--- Start of Input records ---

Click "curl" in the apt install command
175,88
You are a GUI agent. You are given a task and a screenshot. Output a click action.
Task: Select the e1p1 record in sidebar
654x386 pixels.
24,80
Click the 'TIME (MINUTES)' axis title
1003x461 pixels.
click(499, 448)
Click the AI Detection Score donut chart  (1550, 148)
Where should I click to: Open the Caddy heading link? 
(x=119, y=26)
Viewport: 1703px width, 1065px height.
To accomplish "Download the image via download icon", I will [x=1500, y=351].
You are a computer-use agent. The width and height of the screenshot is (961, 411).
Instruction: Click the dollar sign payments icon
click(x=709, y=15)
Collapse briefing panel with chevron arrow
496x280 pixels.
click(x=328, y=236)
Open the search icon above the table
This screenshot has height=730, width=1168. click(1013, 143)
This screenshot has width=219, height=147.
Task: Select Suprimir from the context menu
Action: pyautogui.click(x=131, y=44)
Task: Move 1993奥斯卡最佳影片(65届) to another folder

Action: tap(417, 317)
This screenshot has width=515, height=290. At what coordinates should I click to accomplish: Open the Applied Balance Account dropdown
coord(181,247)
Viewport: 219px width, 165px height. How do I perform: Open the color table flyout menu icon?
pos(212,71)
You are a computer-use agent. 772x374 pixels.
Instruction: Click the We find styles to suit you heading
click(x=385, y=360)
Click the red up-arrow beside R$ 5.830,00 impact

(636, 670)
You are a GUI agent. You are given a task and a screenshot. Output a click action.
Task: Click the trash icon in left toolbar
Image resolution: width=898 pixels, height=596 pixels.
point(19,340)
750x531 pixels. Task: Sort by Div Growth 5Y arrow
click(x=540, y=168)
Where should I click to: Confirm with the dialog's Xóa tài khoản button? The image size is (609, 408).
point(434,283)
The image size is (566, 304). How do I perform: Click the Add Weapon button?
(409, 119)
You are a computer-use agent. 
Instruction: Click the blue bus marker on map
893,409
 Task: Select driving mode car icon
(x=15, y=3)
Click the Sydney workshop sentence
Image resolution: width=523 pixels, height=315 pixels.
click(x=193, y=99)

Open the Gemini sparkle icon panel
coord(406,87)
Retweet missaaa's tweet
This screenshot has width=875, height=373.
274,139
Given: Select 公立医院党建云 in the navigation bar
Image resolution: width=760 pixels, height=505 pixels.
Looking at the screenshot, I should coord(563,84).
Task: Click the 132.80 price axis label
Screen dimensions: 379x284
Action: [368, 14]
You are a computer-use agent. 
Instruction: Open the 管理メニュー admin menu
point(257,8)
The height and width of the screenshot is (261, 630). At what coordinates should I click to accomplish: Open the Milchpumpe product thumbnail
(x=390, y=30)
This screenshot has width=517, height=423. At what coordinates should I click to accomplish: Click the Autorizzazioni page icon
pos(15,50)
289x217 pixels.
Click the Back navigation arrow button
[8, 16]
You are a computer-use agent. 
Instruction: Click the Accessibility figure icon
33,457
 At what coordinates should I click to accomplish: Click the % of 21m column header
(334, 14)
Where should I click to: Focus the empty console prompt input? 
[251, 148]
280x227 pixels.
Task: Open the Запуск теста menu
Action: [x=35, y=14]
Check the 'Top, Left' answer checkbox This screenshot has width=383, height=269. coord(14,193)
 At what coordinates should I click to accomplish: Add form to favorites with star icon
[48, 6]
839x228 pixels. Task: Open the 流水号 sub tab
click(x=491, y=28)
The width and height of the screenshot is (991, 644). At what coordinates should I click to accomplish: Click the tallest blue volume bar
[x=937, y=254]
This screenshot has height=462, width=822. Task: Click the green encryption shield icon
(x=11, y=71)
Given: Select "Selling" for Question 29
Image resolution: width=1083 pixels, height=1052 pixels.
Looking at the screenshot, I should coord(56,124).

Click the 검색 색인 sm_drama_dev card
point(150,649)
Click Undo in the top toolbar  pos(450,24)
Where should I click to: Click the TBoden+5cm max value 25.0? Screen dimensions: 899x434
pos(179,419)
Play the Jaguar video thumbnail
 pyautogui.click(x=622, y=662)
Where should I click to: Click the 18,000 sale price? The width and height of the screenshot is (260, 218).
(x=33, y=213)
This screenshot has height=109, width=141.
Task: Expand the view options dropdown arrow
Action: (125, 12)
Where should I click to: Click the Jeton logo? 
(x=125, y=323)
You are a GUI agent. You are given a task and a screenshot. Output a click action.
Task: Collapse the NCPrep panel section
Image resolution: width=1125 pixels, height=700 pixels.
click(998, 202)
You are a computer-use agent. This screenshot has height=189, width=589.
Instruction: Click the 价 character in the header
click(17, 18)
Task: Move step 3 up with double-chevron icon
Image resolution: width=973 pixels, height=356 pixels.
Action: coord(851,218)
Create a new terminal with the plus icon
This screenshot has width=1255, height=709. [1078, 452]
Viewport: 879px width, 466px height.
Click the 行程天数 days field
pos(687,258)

--- End of Input records ---

Objective: Can you edit all the items above by replacing "computer-use agent" with "desktop automation agent" wherever it appears and leaving everything else unchanged?

Result of this task:
Click "curl" in the apt install command
175,88
You are a GUI agent. You are given a task and a screenshot. Output a click action.
Task: Select the e1p1 record in sidebar
654x386 pixels.
24,80
Click the 'TIME (MINUTES)' axis title
1003x461 pixels.
click(499, 448)
Click the AI Detection Score donut chart  (1550, 148)
Where should I click to: Open the Caddy heading link? 
(x=119, y=26)
Viewport: 1703px width, 1065px height.
To accomplish "Download the image via download icon", I will [x=1500, y=351].
You are a desktop automation agent. The width and height of the screenshot is (961, 411).
Instruction: Click the dollar sign payments icon
click(x=709, y=15)
Collapse briefing panel with chevron arrow
496x280 pixels.
click(x=328, y=236)
Open the search icon above the table
This screenshot has height=730, width=1168. click(1013, 143)
This screenshot has width=219, height=147.
Task: Select Suprimir from the context menu
Action: pyautogui.click(x=131, y=44)
Task: Move 1993奥斯卡最佳影片(65届) to another folder

Action: tap(417, 317)
This screenshot has width=515, height=290. At what coordinates should I click to accomplish: Open the Applied Balance Account dropdown
coord(181,247)
Viewport: 219px width, 165px height. How do I perform: Open the color table flyout menu icon?
pos(212,71)
You are a desktop automation agent. 772x374 pixels.
Instruction: Click the We find styles to suit you heading
click(x=385, y=360)
Click the red up-arrow beside R$ 5.830,00 impact

(636, 670)
You are a GUI agent. You are given a task and a screenshot. Output a click action.
Task: Click the trash icon in left toolbar
Image resolution: width=898 pixels, height=596 pixels.
point(19,340)
750x531 pixels. Task: Sort by Div Growth 5Y arrow
click(x=540, y=168)
Where should I click to: Confirm with the dialog's Xóa tài khoản button? The image size is (609, 408).
point(434,283)
The image size is (566, 304). How do I perform: Click the Add Weapon button?
(409, 119)
You are a desktop automation agent. 
Instruction: Click the blue bus marker on map
893,409
 Task: Select driving mode car icon
(x=15, y=3)
Click the Sydney workshop sentence
Image resolution: width=523 pixels, height=315 pixels.
click(x=193, y=99)

Open the Gemini sparkle icon panel
coord(406,87)
Retweet missaaa's tweet
This screenshot has width=875, height=373.
274,139
Given: Select 公立医院党建云 in the navigation bar
Image resolution: width=760 pixels, height=505 pixels.
Looking at the screenshot, I should coord(563,84).
Task: Click the 132.80 price axis label
Screen dimensions: 379x284
Action: [368, 14]
You are a desktop automation agent. 
Instruction: Open the 管理メニュー admin menu
point(257,8)
The height and width of the screenshot is (261, 630). At what coordinates should I click to accomplish: Open the Milchpumpe product thumbnail
(x=390, y=30)
This screenshot has width=517, height=423. At what coordinates should I click to accomplish: Click the Autorizzazioni page icon
pos(15,50)
289x217 pixels.
Click the Back navigation arrow button
[8, 16]
You are a desktop automation agent. 
Instruction: Click the Accessibility figure icon
33,457
 At what coordinates should I click to accomplish: Click the % of 21m column header
(334, 14)
Where should I click to: Focus the empty console prompt input? 
[251, 148]
280x227 pixels.
Task: Open the Запуск теста menu
Action: [x=35, y=14]
Check the 'Top, Left' answer checkbox This screenshot has width=383, height=269. coord(14,193)
 At what coordinates should I click to accomplish: Add form to favorites with star icon
[48, 6]
839x228 pixels. Task: Open the 流水号 sub tab
click(x=491, y=28)
The width and height of the screenshot is (991, 644). At what coordinates should I click to accomplish: Click the tallest blue volume bar
[x=937, y=254]
This screenshot has height=462, width=822. Task: Click the green encryption shield icon
(x=11, y=71)
Given: Select "Selling" for Question 29
Image resolution: width=1083 pixels, height=1052 pixels.
Looking at the screenshot, I should coord(56,124).

Click the 검색 색인 sm_drama_dev card
point(150,649)
Click Undo in the top toolbar  pos(450,24)
Where should I click to: Click the TBoden+5cm max value 25.0? Screen dimensions: 899x434
pos(179,419)
Play the Jaguar video thumbnail
 pyautogui.click(x=622, y=662)
Where should I click to: Click the 18,000 sale price? The width and height of the screenshot is (260, 218).
(x=33, y=213)
This screenshot has height=109, width=141.
Task: Expand the view options dropdown arrow
Action: (125, 12)
Where should I click to: Click the Jeton logo? 
(x=125, y=323)
You are a GUI agent. You are given a task and a screenshot. Output a click action.
Task: Collapse the NCPrep panel section
Image resolution: width=1125 pixels, height=700 pixels.
click(998, 202)
You are a desktop automation agent. This screenshot has height=189, width=589.
Instruction: Click the 价 character in the header
click(17, 18)
Task: Move step 3 up with double-chevron icon
Image resolution: width=973 pixels, height=356 pixels.
Action: coord(851,218)
Create a new terminal with the plus icon
This screenshot has width=1255, height=709. [1078, 452]
Viewport: 879px width, 466px height.
Click the 行程天数 days field
pos(687,258)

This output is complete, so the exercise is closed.